#### Usando le informazioni
1. Rispondi alle domande sulla recensione:
(a) Quale attrice interpreta la vedova del boss?
(b) Da quale film viene la canzone "What a Feeling"?
(c) Su quale piattaforma si può vedere "Song'e Napule"?
2. Riporta parola per parola il tratto della recensione che comincia con "La recensione del" e termina con "su varie piattaforme)".
3. Elenca gli attori che la recensione nomina nella riga introduttiva, dopo il titolo del film.

#### Brano estratto
+ + +

AMMORE E MALAVITA

La recensione del film dei Manetti Bros., con Giampaolo Morelli, Serena Rossi, Claudia Gerini,Carlo Buccirosso (Netflix, o a noleggio su varie piattaforme)

Mariarosa Mancuso

Bravi, bravissimi. Fermo restando che il brevetto, in materia di criminalità organizzata & canzonette, tocca a Roberta Torre con “Tano da morire”, anno 1997. La Vucciria con colonna sonora di Nino D’Angelo anticipa il ballo ospedaliero con flebo attaccata, i morti ammazzati che risorgono per un coro in stile “Grease”, e la strepitosa scena iniziale di “Ammore e malavita” con il defunto che canta steso nella bara. Canta e si lamenta, perché non riconosce nessuno dei dolenti. Tutto sarà chiarito di lì a poco, dalla vedova del boss Claudia Gerini, che ha fatto la propria educazione – sentimentale e no – guardando film. Strepitosa, come tutti. Anche i turisti che vanno in gita con il pulmino a Scampia, nella speranza di farsi rapinare (“The real Naples experience”: poteva stare nell’elenco delle esperienze proposte da Airbnb, prima del coronavirus: non più solo case, anche avventure cittadine con ciceroni improvvisati). Da “Zora la vampira”, i Manetti si sono fatti un nome girando film di genere. “Ammore e malavita” ha tanti numeri musicali ben fatti e spassosi, come la cover di “What a Feeling” (da “Flashdance”): Serena Rossi tira fuori una voce da opera lirica più che da sceneggiata napoletana. Si esce dal cinema (ooops, si usciva dal cinema) canticchiando. Visto in sala, era appesantito da un’inutile gita a New York. Visto in casa si può tranquillamente dividere in due parti, come una miniserie (l’intervallo ve lo facevano pure in sala, e tanti hanno spezzettato con soddisfazione pure “The Irishman” di Martin Scorsese). Per raddoppiare, su RaiPlay trovate “Song’e Napule”, il film che i Manetti Bros. hanno girato prima di “Ammore e malavita”. Altrettanto divertente, molto ben scritto e meno smanioso di una promozione in serie A.

+ + +

#### Raccolta dei dati
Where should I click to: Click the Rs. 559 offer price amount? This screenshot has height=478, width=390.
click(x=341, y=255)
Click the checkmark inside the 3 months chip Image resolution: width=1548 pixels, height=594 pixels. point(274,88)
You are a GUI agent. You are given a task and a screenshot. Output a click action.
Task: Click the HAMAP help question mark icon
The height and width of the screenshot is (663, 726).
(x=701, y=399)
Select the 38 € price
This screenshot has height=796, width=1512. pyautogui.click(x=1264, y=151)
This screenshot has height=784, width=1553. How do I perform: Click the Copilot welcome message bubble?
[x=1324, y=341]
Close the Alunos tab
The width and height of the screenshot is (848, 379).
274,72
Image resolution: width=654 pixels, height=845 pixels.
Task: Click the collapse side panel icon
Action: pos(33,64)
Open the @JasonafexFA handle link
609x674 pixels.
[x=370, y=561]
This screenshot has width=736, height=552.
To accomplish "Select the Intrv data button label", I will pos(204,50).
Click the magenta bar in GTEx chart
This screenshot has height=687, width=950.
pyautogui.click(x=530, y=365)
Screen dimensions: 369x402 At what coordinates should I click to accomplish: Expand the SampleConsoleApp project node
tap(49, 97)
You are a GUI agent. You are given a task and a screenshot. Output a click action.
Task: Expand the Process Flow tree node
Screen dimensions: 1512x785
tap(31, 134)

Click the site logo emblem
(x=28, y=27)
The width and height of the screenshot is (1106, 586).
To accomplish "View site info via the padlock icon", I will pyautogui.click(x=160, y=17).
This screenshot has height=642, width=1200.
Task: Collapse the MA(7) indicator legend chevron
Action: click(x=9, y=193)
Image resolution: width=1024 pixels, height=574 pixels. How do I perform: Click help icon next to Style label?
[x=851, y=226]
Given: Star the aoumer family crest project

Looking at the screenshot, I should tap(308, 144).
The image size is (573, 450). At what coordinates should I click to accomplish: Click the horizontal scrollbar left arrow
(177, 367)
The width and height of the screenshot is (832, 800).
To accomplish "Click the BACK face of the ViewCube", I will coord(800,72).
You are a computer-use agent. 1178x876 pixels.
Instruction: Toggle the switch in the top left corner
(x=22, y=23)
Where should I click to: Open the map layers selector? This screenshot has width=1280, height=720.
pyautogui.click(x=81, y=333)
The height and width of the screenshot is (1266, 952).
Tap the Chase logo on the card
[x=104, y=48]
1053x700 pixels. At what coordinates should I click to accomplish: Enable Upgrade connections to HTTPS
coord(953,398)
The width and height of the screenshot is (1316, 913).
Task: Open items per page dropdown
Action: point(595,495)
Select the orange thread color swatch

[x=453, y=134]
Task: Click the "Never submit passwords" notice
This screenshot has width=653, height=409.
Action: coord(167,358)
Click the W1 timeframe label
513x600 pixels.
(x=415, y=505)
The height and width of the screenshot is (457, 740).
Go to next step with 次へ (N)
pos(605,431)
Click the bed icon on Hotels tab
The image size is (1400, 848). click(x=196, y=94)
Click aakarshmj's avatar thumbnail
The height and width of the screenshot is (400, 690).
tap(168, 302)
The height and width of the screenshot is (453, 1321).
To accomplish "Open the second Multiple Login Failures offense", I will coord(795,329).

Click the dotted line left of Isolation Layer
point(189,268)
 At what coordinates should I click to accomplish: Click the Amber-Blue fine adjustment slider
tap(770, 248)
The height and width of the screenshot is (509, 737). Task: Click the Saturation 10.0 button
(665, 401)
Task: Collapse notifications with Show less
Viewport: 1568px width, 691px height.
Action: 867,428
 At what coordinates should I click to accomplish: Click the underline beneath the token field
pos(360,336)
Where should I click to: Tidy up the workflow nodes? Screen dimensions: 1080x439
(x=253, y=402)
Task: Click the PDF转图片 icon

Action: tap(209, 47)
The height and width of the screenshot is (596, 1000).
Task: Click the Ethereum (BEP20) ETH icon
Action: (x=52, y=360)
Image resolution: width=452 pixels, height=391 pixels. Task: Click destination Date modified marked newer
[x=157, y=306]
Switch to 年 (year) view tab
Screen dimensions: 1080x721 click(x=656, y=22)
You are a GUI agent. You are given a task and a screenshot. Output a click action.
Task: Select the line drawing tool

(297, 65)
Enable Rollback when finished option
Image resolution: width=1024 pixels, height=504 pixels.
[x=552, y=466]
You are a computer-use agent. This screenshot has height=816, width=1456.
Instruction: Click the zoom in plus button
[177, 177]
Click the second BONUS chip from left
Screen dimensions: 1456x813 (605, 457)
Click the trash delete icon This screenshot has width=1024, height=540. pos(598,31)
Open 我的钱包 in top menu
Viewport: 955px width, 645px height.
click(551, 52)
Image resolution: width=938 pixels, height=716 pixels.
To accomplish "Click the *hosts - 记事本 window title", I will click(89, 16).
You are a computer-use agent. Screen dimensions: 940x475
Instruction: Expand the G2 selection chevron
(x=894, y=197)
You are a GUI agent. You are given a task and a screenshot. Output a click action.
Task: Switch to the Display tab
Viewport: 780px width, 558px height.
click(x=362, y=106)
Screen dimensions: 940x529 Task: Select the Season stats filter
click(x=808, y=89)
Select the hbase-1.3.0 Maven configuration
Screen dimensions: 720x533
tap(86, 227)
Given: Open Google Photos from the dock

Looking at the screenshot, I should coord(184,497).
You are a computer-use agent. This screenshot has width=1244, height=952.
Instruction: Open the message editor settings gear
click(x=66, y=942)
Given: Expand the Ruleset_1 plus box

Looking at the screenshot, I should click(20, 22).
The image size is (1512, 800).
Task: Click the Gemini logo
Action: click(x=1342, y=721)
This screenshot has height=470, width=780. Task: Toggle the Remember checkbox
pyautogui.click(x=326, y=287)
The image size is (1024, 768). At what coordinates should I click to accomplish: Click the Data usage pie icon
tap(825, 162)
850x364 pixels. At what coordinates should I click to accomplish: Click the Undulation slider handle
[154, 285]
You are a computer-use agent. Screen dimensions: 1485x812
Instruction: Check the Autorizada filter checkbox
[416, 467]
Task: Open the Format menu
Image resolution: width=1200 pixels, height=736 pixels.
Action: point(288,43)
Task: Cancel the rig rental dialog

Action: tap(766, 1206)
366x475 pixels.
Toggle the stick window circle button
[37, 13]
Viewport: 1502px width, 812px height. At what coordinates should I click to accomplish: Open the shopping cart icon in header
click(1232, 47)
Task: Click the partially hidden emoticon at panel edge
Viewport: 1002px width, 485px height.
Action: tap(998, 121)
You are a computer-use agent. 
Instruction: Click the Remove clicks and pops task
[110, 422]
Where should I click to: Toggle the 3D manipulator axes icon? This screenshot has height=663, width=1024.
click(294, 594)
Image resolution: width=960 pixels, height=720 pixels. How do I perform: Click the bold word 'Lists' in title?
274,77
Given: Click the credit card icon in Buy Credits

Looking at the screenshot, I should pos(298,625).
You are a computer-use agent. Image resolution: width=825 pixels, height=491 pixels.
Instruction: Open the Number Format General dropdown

+ + +

#### Risposte alle consegne
1.
(a) Claudia Gerini
(b) "Flashdance"
(c) RaiPlay

2.
La recensione del film dei Manetti Bros., con Giampaolo Morelli, Serena Rossi, Claudia Gerini,Carlo Buccirosso (Netflix, o a noleggio su varie piattaforme)

3.
Giampaolo Morelli
Serena Rossi
Claudia Gerini
Carlo Buccirosso